GREEN ACRES Spotlight: Getting Dirty with J.J. McCracken
One of the most extraordinary things about art is that it can be anything and can be found anywhere. To some, art is only a painting or a sculpture which is aesthetically pleasing to the viewer. However to others, art is something that can be found in the natural world.

This summer at AAC, with our GREEN ACRES exhibition, we have continued with our goal of challenging and opening up people’s views of contemporary art with issues related to food, agriculture, and urban farming.
This month’s spotlight focuses on J.J. McCracken, a local artist who attended both William & Mary and George Washington University, and her Vermiculture Boxes on display in AAC’s Truland Gallery. These boxes are one of the more unique installations in the exhibition. For many individuals, it is challenging to think of these installations as art, considering that they are Plexiglas boxes filled with dirt, food scraps, and Red Wiggler earthworms.

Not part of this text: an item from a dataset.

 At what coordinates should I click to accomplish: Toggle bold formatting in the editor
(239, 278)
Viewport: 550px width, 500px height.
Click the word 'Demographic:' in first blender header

But, when examined more closely and when one thinks about what these boxes are really saying, there is no doubt that they are works of art in themselves.
If you’re unfamiliar with the term vermiculture, it means “worm farming” and is the practice of using worms to convert organic matter into compost. Compost is an essential part of organic farming methods, because it’s natural fertilizer. As an artist, McCracken likes to focus on the experience of life-the movement of time or creating and consuming. McCracken is a well-known performance artist, however in this work she lets the worms become the real show.

Almost all of her projects are a reflection of the cycle of life, which is an inherently beautiful idea. One of her most recent projects Hunger, Philadelphia was an examination of hunger from a global perspective, but also brought up conversations about geophagy along with constructing a farm within an exhibition space open to the public eye.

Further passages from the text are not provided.